We analyzed the distribution of different types of outcomes (i.e., proportions of types of outcomes in all assessed judgments) in the performance bias domain, detection bias domain, and the joint domain. Primarily, our user interface offered a variety of pre-specified outcomes: all outcomes, not specified, objective (e.g., lab results, mortality, overall survival), outcomes rated/related/reported (RRR) by the clinician (e.g., complications such as occurrence if wound infection, adverse events such as pulmonary embolism, assessor/clinician related such as eye background description), patient-rated/related/reported or patient RRR (e.g., private phenomena such as the presence of fear, behavioral) and subjective in general. Due to overlap of characteristics of some types of outcomes and relatively small numbers, we used and analyzed a reduced list of outcomes: (i) all outcomes or not specified, (ii) objective outcomes (or subject independent), and (iii) subjective outcomes (including both clinician RRR and patient RRR). “Not specified” outcomes were the ones with a cell left blank in the RoB table (by default meaning all outcomes when inquired through RevMan interface) and thus were grouped. We also compared the distribution of severity of reassessed judgments (low, unclear, or high) for all three domains (performance bias domain, detection bias domain, and joint blinding domain).

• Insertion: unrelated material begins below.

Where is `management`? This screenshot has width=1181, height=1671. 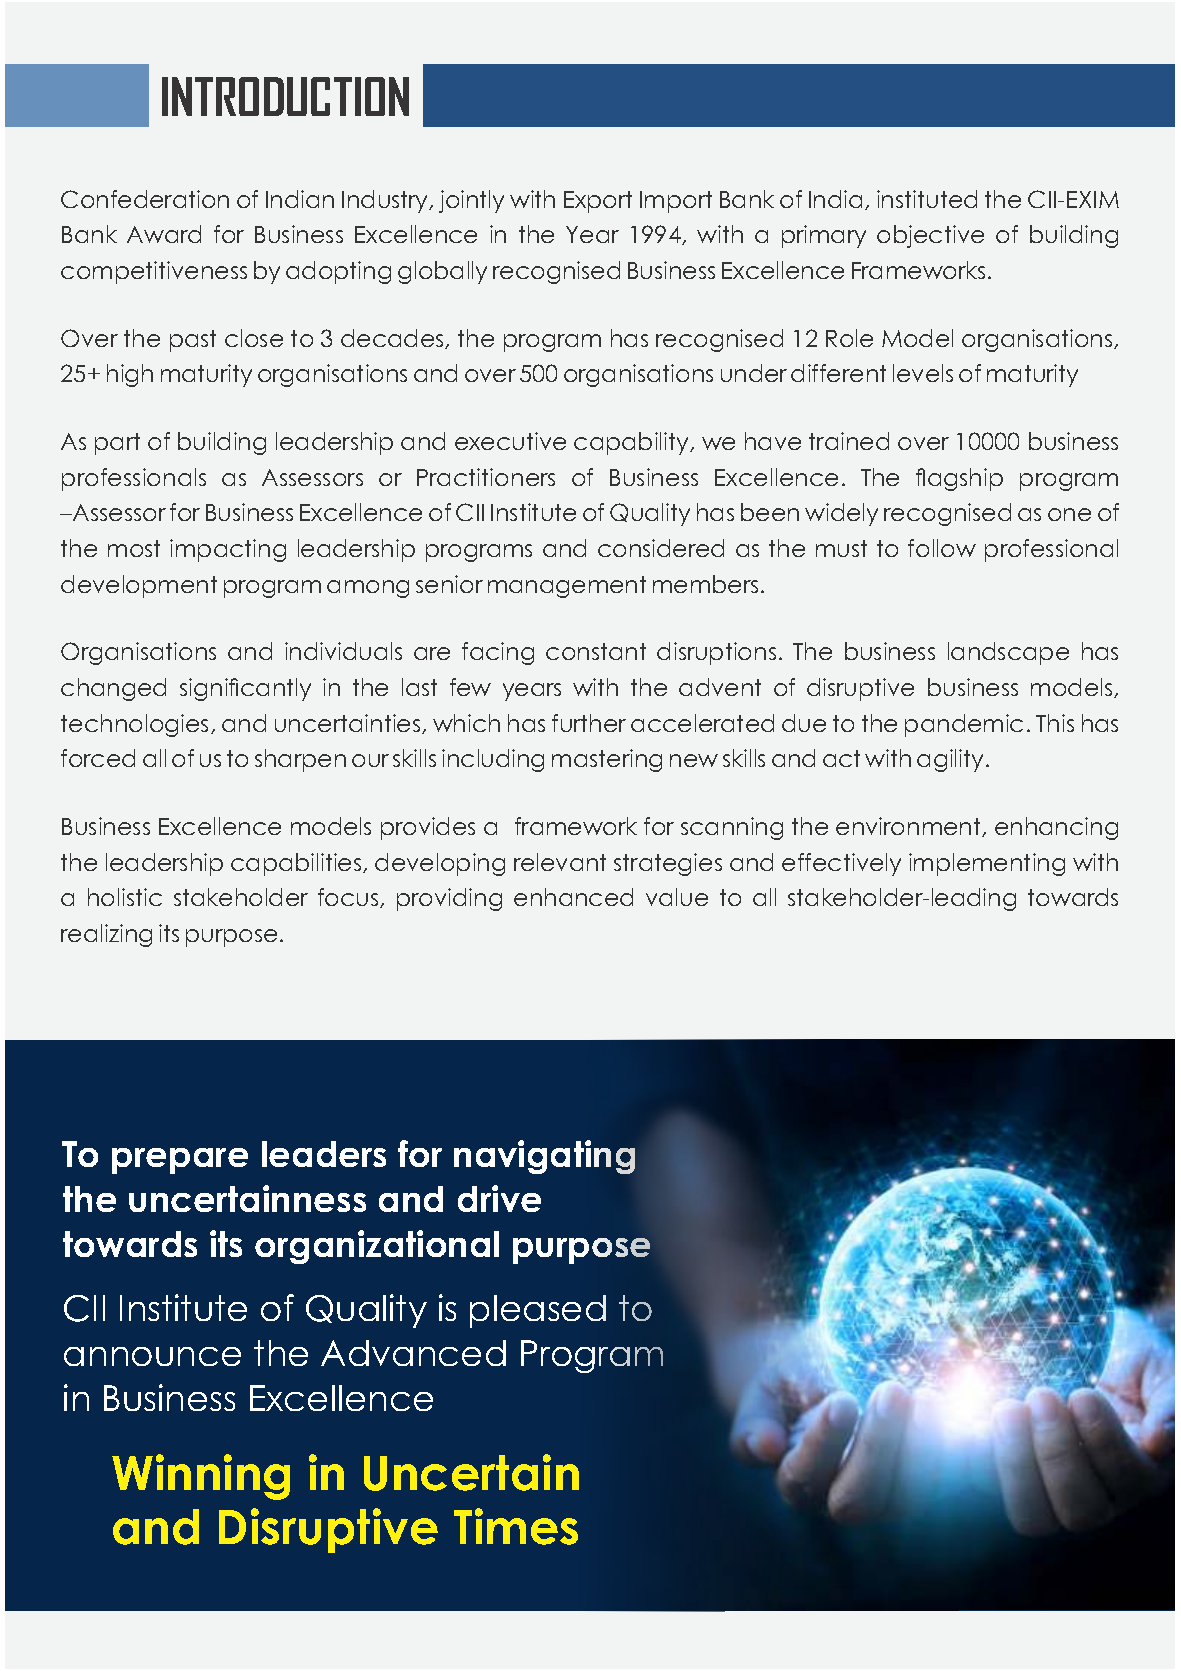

Apart from the analysis of the whole joint blinding domain and comparison between two separate standard blinding domains, we performed analyses of subsamples when the joint domain for performance and detection bias was split into multiple subdomains according to the various outcomes. Here, we compared distribution (judgments of high, unclear, or low risk of bias) and adequacy of judgments to the whole sample.
We presented descriptive data as frequencies and percentages. We used type I error α = 0.05 and type II error β = 0.2 for all statistical tests. Statistical analyses were performed using MedCalc for Windows, version 220.127.116.11 (MedCalc Software, Ostend, Belgium). Kolmogorov–Smirnov test was used to assess normality for all the datasets. For comparison of independent samples of non-parametric data, the Mann–Whitney test was used, and the Wilcoxon test was used for paired samples. A chi-squared test was utilized to asset the difference in proportions. Tukey fences were used for suspected outliers. Hypotheses, outcome measures, statistical tests used, and results are logged in Supplementary file 2.
The analysis was conducted on 729 Cochrane reviews, with 10,527 included trials. There were a total of 6918 assessments for performance bias, 8656 for detection bias, and 3169 for the joint domain (Fig. 1, Table 1). Only 28 studies appeared in multiple reviews for the joint domain with a total of 57 judgments.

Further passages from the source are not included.